John Wesley Lord (August 23, 1902 – October 8, 1989) was an American bishop of the Methodist Church, elected in 1948. Lord was active in the Civil Rights Movement, he marched with Martin Luther King, he met in the White House with John F. Kennedy, and he pushed for the racial integration of the Methodist Church. He was a vice president of the National Council of Churches and was active in the World Health Organization.

==Early life==
John was born August 23, 1902, in Paterson, New Jersey, the son of John James Lord of Liverpool and Catherine Steward (Carmichael) Lord of Edinburgh. John Wesley married Margaret Farrington Ratcliffe 29 April 1931. They had one daughter, Jean Phillips. His older brother, Andrew James Lord, was a Founder of Lord Abbett & Company, which remains one of the largest private mutual funds in the U.S. in 2016.

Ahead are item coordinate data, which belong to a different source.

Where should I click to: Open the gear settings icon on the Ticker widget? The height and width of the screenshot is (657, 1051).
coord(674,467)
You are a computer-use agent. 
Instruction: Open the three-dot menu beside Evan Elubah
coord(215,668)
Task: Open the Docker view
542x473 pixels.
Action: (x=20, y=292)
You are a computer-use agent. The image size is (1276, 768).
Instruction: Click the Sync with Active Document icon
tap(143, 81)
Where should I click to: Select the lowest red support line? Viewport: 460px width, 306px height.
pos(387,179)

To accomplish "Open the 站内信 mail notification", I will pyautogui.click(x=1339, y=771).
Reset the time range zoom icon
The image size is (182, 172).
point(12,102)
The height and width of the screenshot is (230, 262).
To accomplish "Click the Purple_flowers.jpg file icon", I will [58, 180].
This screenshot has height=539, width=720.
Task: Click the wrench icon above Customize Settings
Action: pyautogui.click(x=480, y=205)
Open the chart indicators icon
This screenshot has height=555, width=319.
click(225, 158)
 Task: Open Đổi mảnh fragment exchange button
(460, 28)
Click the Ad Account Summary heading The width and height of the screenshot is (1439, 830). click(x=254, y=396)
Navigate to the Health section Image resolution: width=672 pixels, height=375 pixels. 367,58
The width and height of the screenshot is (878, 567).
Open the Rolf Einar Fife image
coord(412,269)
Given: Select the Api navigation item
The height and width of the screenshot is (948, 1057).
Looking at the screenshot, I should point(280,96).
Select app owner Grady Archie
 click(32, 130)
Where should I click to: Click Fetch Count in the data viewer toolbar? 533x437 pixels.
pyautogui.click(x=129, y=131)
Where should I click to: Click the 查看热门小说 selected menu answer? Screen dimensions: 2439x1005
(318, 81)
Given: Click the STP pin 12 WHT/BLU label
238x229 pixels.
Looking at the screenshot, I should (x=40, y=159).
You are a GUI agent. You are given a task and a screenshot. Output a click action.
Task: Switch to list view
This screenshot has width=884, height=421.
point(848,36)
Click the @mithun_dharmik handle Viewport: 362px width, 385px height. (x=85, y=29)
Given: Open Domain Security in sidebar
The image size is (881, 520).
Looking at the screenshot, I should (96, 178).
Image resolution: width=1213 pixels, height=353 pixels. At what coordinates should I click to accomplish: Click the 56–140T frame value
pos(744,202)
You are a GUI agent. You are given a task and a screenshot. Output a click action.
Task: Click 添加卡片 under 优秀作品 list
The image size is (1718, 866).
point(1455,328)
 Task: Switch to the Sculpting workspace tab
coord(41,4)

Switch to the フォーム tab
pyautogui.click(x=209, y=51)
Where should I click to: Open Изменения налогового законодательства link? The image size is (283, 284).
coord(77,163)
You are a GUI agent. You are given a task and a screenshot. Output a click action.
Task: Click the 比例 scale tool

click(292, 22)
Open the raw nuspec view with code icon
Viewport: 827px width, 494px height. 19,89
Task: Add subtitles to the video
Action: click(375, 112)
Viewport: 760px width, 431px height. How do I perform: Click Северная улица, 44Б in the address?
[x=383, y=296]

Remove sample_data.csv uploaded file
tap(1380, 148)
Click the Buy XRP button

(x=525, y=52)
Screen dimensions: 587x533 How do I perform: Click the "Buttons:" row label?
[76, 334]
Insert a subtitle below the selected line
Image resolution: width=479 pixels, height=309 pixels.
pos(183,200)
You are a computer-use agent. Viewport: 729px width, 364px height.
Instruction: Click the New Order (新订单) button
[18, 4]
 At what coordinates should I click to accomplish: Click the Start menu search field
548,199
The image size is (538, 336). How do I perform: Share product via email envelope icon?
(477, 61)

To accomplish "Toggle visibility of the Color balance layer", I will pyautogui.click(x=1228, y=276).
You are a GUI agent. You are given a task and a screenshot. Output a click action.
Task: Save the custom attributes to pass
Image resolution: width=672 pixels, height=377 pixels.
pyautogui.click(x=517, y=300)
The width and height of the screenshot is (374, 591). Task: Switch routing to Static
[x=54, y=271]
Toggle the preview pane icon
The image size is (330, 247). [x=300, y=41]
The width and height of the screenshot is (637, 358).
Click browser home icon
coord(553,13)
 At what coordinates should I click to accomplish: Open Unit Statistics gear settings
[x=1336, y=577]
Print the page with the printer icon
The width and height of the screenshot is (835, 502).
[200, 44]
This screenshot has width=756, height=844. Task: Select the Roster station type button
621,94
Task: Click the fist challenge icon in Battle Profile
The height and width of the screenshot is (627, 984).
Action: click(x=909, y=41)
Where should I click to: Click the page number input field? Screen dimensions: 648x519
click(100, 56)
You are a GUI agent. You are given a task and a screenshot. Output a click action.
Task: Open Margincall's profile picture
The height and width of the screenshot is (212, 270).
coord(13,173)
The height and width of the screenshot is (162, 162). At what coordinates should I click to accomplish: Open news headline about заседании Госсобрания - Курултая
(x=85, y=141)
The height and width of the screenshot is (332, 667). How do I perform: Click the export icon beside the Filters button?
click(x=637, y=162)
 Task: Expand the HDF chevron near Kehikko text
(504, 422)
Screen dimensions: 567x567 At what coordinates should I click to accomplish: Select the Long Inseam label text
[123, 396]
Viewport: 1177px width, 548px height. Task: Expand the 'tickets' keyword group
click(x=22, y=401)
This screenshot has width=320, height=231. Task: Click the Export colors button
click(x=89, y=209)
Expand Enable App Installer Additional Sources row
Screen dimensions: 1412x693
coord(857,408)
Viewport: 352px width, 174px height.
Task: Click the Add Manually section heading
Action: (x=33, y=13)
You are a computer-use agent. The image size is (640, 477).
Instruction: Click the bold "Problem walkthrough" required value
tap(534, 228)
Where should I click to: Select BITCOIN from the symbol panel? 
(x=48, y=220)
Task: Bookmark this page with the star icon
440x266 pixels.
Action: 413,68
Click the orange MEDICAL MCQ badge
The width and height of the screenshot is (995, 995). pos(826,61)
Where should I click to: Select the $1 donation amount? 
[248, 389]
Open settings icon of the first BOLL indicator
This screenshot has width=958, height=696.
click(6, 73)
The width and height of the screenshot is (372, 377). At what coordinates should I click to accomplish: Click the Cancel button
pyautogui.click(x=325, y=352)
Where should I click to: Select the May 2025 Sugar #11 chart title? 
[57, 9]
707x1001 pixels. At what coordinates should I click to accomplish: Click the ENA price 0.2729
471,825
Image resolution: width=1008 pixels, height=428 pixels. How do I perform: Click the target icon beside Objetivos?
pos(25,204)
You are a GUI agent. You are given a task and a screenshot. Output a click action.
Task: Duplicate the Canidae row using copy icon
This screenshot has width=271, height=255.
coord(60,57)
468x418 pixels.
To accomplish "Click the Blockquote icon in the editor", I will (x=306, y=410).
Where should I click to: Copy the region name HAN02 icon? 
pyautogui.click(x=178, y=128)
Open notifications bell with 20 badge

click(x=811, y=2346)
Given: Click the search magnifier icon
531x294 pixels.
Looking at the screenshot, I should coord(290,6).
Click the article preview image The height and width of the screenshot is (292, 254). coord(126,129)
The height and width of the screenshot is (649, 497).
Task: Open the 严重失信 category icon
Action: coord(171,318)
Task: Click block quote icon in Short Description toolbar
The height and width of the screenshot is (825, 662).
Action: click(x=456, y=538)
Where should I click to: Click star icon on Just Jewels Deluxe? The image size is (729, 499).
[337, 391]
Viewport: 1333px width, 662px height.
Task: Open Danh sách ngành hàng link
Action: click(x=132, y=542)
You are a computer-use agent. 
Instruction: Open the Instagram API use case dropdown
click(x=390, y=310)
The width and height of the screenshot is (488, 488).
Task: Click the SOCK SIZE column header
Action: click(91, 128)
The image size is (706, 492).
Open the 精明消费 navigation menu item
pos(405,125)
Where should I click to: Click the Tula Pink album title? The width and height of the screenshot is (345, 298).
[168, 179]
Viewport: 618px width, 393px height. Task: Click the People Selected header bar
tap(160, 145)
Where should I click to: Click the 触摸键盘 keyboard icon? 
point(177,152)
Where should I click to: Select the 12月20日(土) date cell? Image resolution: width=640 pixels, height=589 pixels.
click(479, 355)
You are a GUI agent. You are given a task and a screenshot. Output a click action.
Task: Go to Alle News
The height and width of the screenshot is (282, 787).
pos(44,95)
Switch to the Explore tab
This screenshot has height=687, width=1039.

John Wesley was a 1922 graduate of the Montclair State Normal School. He then earned the A.B. degree from Dickinson College, Carlisle, Pennsylvania, in 1927. He also earned the B.D. degree from Drew Theological Seminary in 1930. He did post-graduate work at the University of Edinburgh in Scotland, 1930–31.

==Ministry==
John Wesley Lord was received on-trial in the Newark Annual Conference of the Methodist Episcopal Church and ordained Deacon, April 1929. He was received into full connection and ordained Elder, March 1931. The Rev. Lord served the following appointments: Assistant Pastor, Emory Methodist Church, Jersey City, New Jersey (1927–30); Pastor, Union, New Jersey Community Church (1931–34); First Church, Arlington (1935–37); and First Methodist Church, Westfield (1938–48).

The Rev. John Wesley Lord was elected to the episcopacy of the Methodist Church by the Northeastern Jurisdictional Conference in 1948. He was assigned as the Resident Bishop of the Boston episcopal area.

Bishop Lord retired in 1972, and died on October 8, 1989.